Just for fun, let me play devil’s advocate. Do House Democrats need a strategy? They’re the least powerful faction in the federal government. Chuck Schumer and his Senate Democrats at least have the filibuster (for now) to block Supreme Court appointments and bills they don’t like. Pelosi has nothing. She can’t set the House agenda, she can’t stop Paul Ryan and the GOP from passing whatever they like, and she doesn’t have enough seats to make Ryan particularly nervous about losing some Republican votes on any given proposal. She can’t even point to 2018 as a prime opportunity to take back the House. Democrats will probably pick up seats given that it’s a midterm election with someone from the other party in the White House, but Democrats were also probably going to take back the Senate this fall. Even if Team Blue does gain seats in the next Congress, they’d need to flip 25 or so to regain a majority, which is a tall order. They’re likely to be in the minority for Trump’s entire term as president. What “strategy” can anyone muster in that predicament?

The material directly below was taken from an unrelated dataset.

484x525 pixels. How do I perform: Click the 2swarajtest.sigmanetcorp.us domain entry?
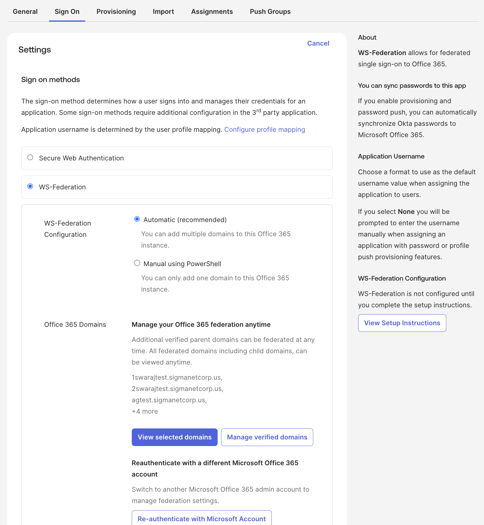(177, 389)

One possibility, I guess, would be for Pelosi to huddle with Schumer, who has the only real Democratic leverage over policy right now, and come up with compromise proposals on policy matters where Ryan and McConnell are unlikely to be able to hold their caucuses together. If they can be proactive in promising the GOP some Democratic votes if they move a bit towards the center, it might make Republicans — Trump, especially — more inclined to buck the party line and make a deal. Case in point: Trump is certainly more open to a Democratic-style public works infrastructure stimulus than the more ideological members of Ryan’s caucus are. If Pelosi cooks up a bill with a blend of spending and tax breaks and promises Trump 100 Democratic votes for it, he’ll have more freedom to play hardball with Ryan once the Speaker inevitably comes to him and says that he can’t deliver 218 Republicans for a massive new spending bill. Can Ryan deliver … 118 votes for it, Trump might ask? Well, then, it’s time to loop Pelosi and Schumer in on a deal. The threshold question for Democrats is whether they’d accept half a loaf on a stimulus and other matters or whether they’ll bow to their activists and insist on obstructing Trump in everything that he tries to do. (Whether red-state Democratic Senators who have to face the voters in 2018 will go along with a series of filibusters is an open question.) Only when they answer that question can Pelosi decide whether to walk away from Ryan altogether or whether to dial up Trump and try to start nudging him to the left.